* ENTRIES PROVIDED:
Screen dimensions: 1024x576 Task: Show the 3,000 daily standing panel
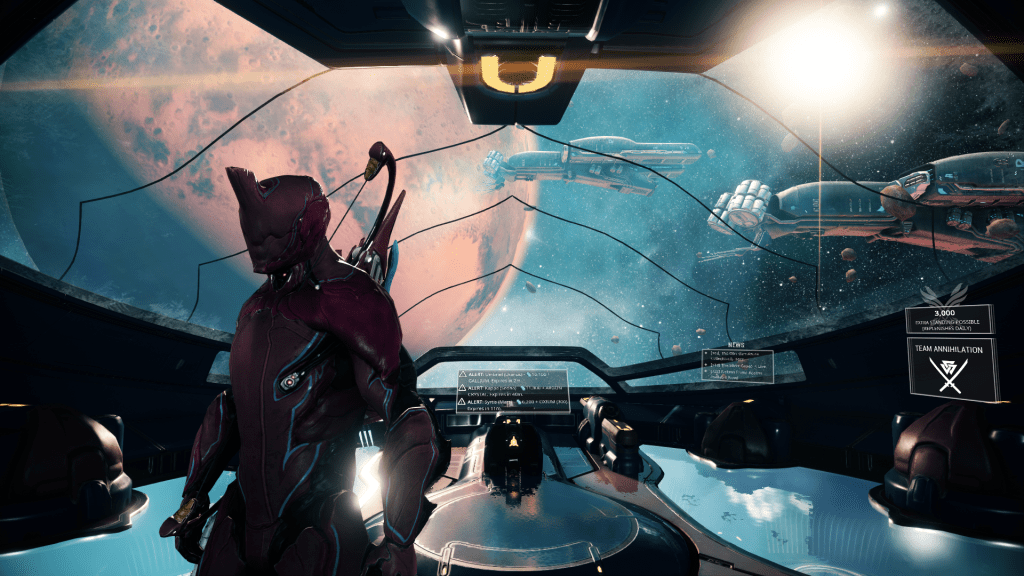949,319
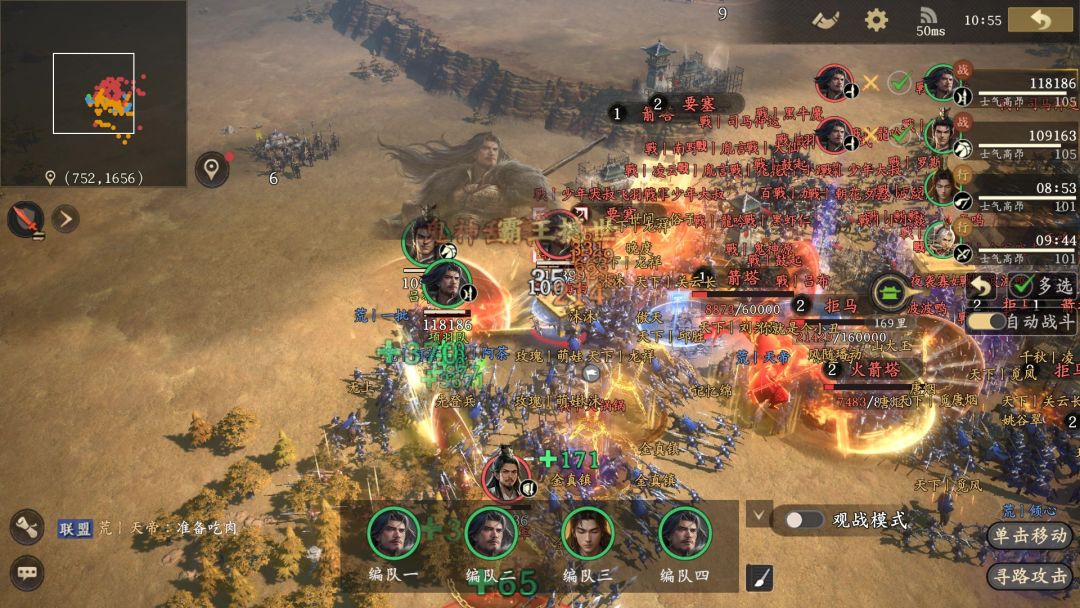Open the chat bubble icon
Image resolution: width=1080 pixels, height=608 pixels.
27,573
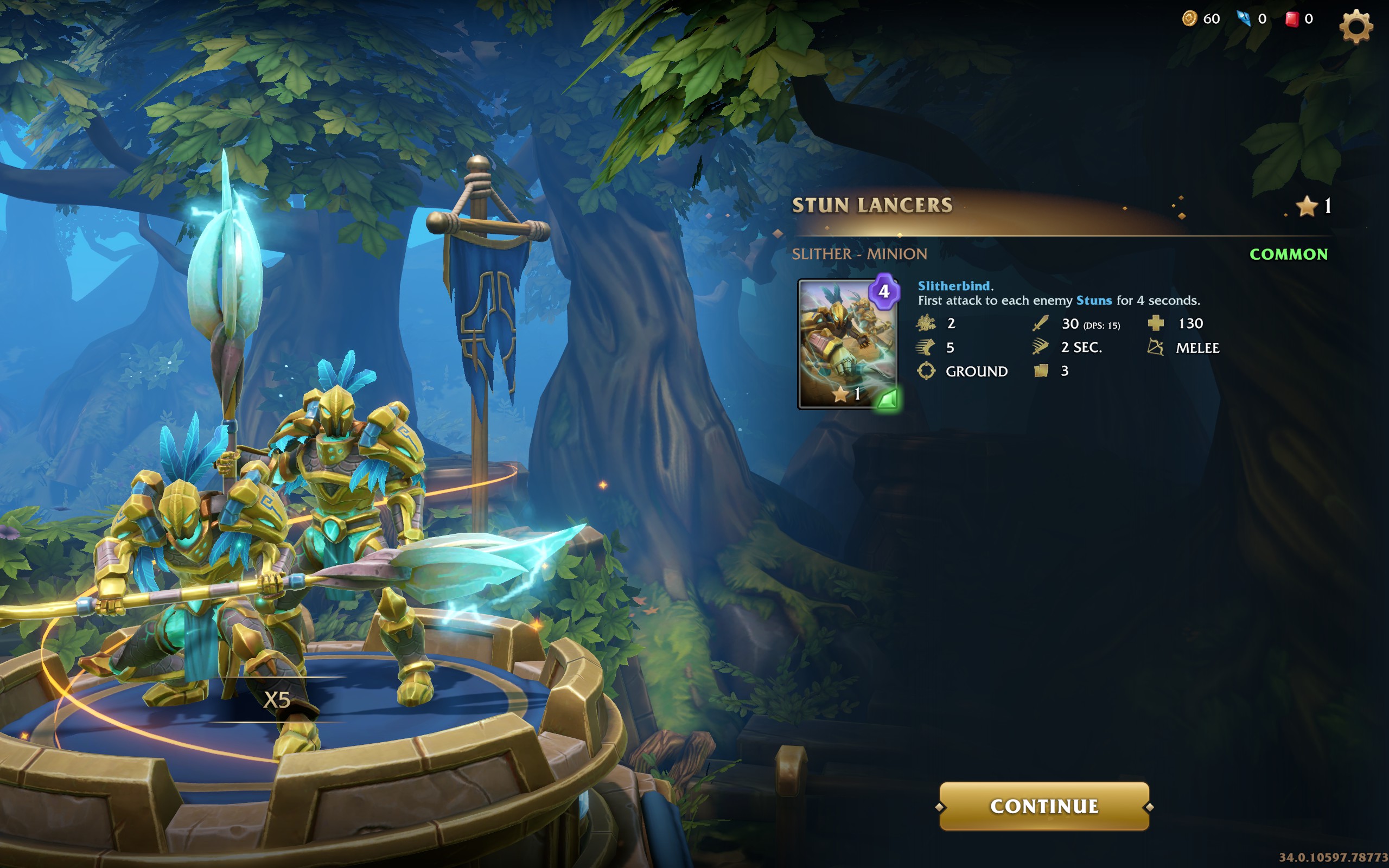Click the gold coin currency icon

click(1189, 19)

* PROBLEM TO WORK ON: Lay out the lines above as a Markdown table with two columns, Row and Line, numbering each row and skipping blank lines. Leave the pictures out of the table.

* RESULT:
| Row | Line |
|---|---|
| 1 | Screen dimensions: 1024x576 Task: Show the 3,000 daily standing panel |
| 2 | 949,319 |
| 3 | Open the chat bubble icon |
| 4 | Image resolution: width=1080 pixels, height=608 pixels. |
| 5 | 27,573 |
| 6 | Click the gold coin currency icon |
| 7 | click(1189, 19) |